Could Britain’s vote to leave the EU unwittingly force long-overdue change to the UN’s institutional architecture?

That question is likely to figure in the private parleys and public posturing of those in the race to become the UN’s ninth secretary general. The world’s new chief diplomat will be expected to be a catalyst, if not the agent of change, when Ban Ki-moon leaves office in December. It’s fair to say his successor will face more pressure to deliver Security Council reform than has happened in a decade — and that may well be down to Brexit.

Consider a scenario that has British policymakers shuddering. A shrunken UK, diminished by Scotland voting decisively for independence, is forced to give up its coveted permanent membership of the UN Security Council. Britain’s exit from the UN’s P5 would be a major blow to its standing in the world.

But are we getting ahead of ourselves? So far no one with any real authority in the matter has even hinted that Britain could lose its Security Council seat.

Any argument would be cast in terms of making sure that countries on the P5 are entitled to the privilege. For most of the 70 years the UN has existed, its powerful veto-wielding P5 membership has reflected a vanishing age, a time when the only thing that mattered was who won the Second World War.

Though there is no formal list of necessary qualifications, a candidate for P5 membership should have the three Cs – clout, contribution to the UN, and capacity to act in defence of international security and participate in a demanding UN agenda.

That does not sound like a job description for a territorially diminished UK, poorer and weaker and less able to concentrate on issues that go beyond immediate crisis management. Other European countries would also be less likely to submit to the prognostications of a small island. In the rather unpleasant image offered by Richard Gowan, a UN specialist at the European Council on Foreign Relations, Britain may find itself as “the runt of the Security Council”.

But in foreign policy as in business, a loss for one may be a gain for the other. It is reasonable to expect that the move to push Britain out of the Security Council could be taken up with zeal by those who’ve been campaigning for years to restructure the body responsible for global action on peace and security. The G4 – Brazil, Germany, India and Japan – has been cheerleading for nearly a quarter-century its members’ attempts to join the P5. So have others.

Over the years, disparate countries and regions have advanced differing reasons for preferment. The Arab Group at the UN has sought permanent membership arguing that it is only right and proper considering the large number of Arab issues on the UN agenda. The G4 says security council expansion to 25 would make the system more representative of the new world order.
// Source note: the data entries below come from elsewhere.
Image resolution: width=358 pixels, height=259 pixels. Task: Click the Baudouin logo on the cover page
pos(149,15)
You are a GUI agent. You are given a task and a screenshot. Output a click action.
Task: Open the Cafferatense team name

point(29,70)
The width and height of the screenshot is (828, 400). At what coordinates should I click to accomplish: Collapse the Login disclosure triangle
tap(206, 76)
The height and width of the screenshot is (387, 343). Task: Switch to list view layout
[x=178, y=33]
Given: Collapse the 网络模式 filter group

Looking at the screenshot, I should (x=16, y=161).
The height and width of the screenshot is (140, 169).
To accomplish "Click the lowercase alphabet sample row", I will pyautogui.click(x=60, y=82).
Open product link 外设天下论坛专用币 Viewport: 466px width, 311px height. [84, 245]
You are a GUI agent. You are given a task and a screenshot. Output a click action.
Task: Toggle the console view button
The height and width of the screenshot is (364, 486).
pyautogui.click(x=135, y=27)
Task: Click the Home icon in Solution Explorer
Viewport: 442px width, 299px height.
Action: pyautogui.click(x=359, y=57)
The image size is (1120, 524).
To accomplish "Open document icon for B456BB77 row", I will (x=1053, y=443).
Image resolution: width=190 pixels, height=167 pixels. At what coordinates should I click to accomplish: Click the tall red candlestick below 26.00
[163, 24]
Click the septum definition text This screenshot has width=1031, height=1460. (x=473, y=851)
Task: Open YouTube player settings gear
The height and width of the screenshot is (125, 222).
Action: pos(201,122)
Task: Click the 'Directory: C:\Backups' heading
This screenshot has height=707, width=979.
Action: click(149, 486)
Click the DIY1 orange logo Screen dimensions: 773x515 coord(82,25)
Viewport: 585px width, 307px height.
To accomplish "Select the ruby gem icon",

The African Union has something that’s informally dubbed the Ezulwini Consensus, after the valley in central Swaziland where the agreement was arrived at in 2005. Like the G4 proposal, the AU wants at least two permanent seats on the P5, with veto power.

Other permutations and combinations have been proposed over time, but most fall at the crucial point — the P5’s reluctance to write itself out of a position of power in world affairs.

But, Brexit I – UK out of the EU – and Brexit II – from the P5 – could offer an easier solution without wholesale reform. By allowing a replacement European Union member, Germany, to take Britain’s seat at the UN top table, the G4 countries’ demands would be a quarter of the way to fulfilment. This does not require a stretch of the imagination. Germany is one of the top five contributors to the UN budget, and has a big economy and enormous clout in Europe.

Reform is not about to happen soon. But Britain’s place in the Security Council may become the point at which to start moving the furniture around. After all, the UN is nothing if not about realpolitik.

To paraphrase one American ambassador to the UN, the organisation was created to prevent you from going to hell. It isn’t created to take you to heaven.